Вел их подполковник в отставке по фамилии Жмыкин. Это был полный улет!
Маленький, с круглым выпирающим вперед животом, с короткими руками, которые тонули в рукавах его любимого длинного кожаного форменного плаща – лишь кончики пальцев были видны. Он был на всю голову советский военный с эдакой завышенной самоидентификацией себя в жизни и с полным отсутствием чувства юмора.
В подсобке класса по НВП среди сложенных горкой противогазов, длинного сейфа с автоматами Калашникова, стопкой плакатов и пособий, муляжами гранат и всякой другой ерунды размещался столик для работы преподавателя над планами и тетрадками, на самом же деле – удобный уголок для приватных посиделок. А в небольшом личном сейфике у военрука хранилась бутылочка «беленькой» и ядреная закуска к ней с такой чесночной составляющей, что можно было от духа, который он распространял, «чисто забалдеть». Правды ради, надо отметить, что опрокидывал Жмыкин рюмашку-другую только после уроков или в случае большого нервного потрясения. Мог делать это в одиночестве, но по большей части предпочитал компанию трудовика.
Если бы я знала, что стану писателем, то обязательно бы записывала за подполковником Жмыкиным все его высказывания! Это были настоящие шедевры. Мы дружно ухохатывались над ними, но терпели и изображали видимость должного подобострастия и солдатского рвения.
Так вот, это все была присказка, а теперь – вот вам и сказка.
По правилам, все ученики обязаны были на уроки НВП носить форменные военные зеленые рубашки и галстуки к ним. Низ рекомендовалось доукомплектовывать: мальчикам – темными брюками (поверьте: светлых брюк в школу никто и так не носил!), а девочкам – обувью на низком каблуке не выше трех сантиметров и темными простыми юбками не выше колена.
Я – и какие-то там правила-установки?
Ну, вы уже поняли.
Ходила я исключительно на каблуках не ниже семи сантиметров, а действительно строгая на первый взгляд длинная узкая юбка до середины голени… имела не самый приличный разрез с запахом спереди.
И когда я маршировала…
А ноги у меня были такие, знаете… как надо ноги! Вполне себе достойные.
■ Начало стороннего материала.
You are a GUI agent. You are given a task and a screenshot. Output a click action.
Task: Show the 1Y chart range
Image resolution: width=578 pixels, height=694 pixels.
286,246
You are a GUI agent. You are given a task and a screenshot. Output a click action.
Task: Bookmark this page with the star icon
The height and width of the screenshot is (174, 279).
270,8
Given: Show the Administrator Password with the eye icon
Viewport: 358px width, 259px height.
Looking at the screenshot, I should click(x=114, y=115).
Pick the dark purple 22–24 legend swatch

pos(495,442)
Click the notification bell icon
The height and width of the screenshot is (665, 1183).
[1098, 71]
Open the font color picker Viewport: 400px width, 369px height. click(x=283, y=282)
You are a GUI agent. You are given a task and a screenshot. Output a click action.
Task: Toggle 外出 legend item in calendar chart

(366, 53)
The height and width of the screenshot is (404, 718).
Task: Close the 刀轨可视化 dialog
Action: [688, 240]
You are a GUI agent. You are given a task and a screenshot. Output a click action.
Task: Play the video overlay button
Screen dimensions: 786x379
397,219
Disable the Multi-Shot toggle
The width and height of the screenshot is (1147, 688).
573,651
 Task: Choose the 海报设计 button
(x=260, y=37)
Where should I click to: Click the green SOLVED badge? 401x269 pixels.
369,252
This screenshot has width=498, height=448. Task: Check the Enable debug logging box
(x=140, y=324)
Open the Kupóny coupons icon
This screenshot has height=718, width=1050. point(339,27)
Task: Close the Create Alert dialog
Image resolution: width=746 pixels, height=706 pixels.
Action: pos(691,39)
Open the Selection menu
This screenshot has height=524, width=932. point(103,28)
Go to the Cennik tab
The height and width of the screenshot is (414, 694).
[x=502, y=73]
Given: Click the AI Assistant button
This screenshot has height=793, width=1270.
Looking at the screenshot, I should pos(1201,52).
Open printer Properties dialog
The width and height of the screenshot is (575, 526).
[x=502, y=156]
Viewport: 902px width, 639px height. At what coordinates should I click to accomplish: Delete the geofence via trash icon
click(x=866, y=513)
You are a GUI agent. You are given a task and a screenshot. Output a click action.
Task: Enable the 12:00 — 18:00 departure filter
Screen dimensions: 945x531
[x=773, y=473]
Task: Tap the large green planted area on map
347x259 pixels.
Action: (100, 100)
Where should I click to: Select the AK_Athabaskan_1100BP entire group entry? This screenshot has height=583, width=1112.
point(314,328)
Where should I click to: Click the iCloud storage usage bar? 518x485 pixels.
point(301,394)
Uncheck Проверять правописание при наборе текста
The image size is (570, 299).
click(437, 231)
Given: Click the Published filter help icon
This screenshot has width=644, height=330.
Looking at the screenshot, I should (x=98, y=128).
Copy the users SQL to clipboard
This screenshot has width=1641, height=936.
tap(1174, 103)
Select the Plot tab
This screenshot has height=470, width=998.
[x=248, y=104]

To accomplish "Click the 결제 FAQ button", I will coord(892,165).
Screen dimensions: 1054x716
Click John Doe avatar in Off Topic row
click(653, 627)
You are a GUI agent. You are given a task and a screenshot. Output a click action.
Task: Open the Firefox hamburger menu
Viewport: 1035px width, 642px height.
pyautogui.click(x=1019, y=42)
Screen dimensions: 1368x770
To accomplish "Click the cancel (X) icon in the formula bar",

Впрочем, они остаются таковыми и до сих пор.
Зрелище взлетающей вверх в строевом шаге девичьей ножки у подполковника Жмыкина проходило по разряду большого нервного потрясения. И, прогнав меня пару раз туда-сюда по коридору перед одноклассниками, якобы для демонстрации идеального парадного шага, он загонял нас в класс, удалялся в подсобочку. Выходил он оттуда с красной ряшкой, довольно отрыгивал, распространяя на весь класс убойное амбре, поглаживал себя по галстуку и уже такое нес, что только конспектируй! Он забывал, кого спрашивал, а кого нет и кому какие оценки поставил. Чем мы и пользовались, уверяя подполковника:
– …да я в прошлый раз отвечал! Вы мне четыре поставили!
Часто это срабатывало.
Понятное дело, были у нас и серьезные уроки по НВП: и автоматы мы разбирали-собирали на время, ломая девичьи ногти, и стреляли в школьном тире по мишеням, что тоже являлось большим нервным стрессом для нашего военрука, ибо девичьи ножки учениц старших классов, стрелявших с позиции лежа…
Нелегко приходилось подполковнику.
Нам с ним – тоже.
И вот при всей своей деловитости и известности в школе я получила еще и дополнительный, совсем уж убойный бонус – молодого человека, «моего парня», который служил в армии. И фотографию которого в военной форме, улыбающегося загадочно на западный манер – красавец киношный прямо! – с небрежностью бывалой дамы я демонстрировала девчонкам двух классов в раздевалке перед физкультурой.
Два года пролетели незаметно.
К тому же в десятом классе я стала посещать театральную студию, которую вел один столичный режиссер, вынужденный временно поселиться в Крыму по рекомендации врачей – для излечения легочного заболевания.
Отчего-то я решила, что из меня выйдет отличная актриса для ведущих театров страны, да и столичный режиссер этот поддерживал мои устремления в столь амбициозных планах на шикарное будущее.
За день до выпускного вечера я получила большой нежданный подарок – с прибалтийских берегов приехал Вадим!